[Data excerpts]
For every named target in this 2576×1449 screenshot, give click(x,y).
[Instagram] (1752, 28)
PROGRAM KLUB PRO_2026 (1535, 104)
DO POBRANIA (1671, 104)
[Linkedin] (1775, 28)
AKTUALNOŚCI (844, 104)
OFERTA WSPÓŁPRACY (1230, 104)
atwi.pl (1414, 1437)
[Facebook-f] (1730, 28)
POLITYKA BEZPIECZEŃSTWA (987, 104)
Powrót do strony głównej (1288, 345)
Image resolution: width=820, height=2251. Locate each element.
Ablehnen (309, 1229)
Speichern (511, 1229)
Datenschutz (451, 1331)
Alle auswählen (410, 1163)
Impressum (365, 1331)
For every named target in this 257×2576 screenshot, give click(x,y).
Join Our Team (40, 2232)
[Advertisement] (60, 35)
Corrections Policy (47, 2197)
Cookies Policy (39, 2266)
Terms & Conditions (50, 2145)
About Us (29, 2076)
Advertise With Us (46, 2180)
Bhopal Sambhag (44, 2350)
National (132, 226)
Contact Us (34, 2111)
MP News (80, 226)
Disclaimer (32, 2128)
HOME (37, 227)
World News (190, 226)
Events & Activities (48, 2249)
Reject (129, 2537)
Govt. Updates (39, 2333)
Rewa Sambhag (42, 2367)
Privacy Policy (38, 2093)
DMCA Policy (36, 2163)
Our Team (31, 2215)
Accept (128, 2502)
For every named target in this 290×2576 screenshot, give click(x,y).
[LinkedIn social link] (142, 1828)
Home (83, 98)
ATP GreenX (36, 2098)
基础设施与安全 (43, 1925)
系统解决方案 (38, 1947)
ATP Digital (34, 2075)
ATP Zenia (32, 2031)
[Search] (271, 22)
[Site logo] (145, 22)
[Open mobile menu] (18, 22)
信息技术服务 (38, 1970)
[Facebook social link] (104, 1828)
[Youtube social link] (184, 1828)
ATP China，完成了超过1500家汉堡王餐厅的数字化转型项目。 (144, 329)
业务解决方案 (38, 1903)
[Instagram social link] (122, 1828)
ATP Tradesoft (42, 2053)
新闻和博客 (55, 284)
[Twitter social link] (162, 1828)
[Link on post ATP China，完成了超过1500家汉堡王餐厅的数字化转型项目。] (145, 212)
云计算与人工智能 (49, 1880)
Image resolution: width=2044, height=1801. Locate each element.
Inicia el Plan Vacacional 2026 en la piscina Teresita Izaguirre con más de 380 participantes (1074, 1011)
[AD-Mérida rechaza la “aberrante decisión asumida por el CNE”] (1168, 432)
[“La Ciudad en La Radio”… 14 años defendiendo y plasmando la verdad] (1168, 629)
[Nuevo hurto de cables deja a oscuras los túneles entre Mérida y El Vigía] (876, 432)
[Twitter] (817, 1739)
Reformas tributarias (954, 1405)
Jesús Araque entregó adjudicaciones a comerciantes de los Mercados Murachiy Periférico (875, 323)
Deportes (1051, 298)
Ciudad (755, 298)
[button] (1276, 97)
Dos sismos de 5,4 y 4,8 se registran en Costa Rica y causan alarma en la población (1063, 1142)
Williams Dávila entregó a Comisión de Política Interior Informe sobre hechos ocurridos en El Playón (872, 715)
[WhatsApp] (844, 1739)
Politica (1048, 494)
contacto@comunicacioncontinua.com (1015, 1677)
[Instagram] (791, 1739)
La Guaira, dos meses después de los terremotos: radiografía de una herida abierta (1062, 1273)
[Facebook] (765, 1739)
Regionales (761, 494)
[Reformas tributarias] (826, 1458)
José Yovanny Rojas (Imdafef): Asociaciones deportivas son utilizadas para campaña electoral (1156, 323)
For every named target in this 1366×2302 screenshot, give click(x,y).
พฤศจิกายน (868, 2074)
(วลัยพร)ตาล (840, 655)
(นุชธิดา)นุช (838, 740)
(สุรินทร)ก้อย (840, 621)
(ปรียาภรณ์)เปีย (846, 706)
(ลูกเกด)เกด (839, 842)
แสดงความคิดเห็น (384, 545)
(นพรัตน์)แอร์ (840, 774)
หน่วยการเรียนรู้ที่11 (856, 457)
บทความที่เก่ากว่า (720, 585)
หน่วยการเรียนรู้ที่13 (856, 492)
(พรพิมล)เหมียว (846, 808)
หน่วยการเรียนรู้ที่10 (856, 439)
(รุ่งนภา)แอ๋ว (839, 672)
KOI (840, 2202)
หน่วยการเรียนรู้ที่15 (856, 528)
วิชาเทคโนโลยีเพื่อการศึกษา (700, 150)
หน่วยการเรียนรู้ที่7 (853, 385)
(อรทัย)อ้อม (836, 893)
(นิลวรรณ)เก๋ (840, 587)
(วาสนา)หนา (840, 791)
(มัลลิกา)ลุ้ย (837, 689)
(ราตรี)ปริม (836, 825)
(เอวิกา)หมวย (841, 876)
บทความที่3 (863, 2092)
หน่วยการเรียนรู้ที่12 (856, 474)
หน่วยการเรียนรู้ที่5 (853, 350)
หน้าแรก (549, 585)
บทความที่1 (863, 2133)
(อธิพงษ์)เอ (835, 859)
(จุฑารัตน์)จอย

**WHAT THIS TASK INVOLVES**:
Each line of the entries above that has the word "social" is to be copied.

**SOLUTION TO THE EXERCISE**:
[LinkedIn social link] (142, 1828)
[Facebook social link] (104, 1828)
[Youtube social link] (184, 1828)
[Instagram social link] (122, 1828)
[Twitter social link] (162, 1828)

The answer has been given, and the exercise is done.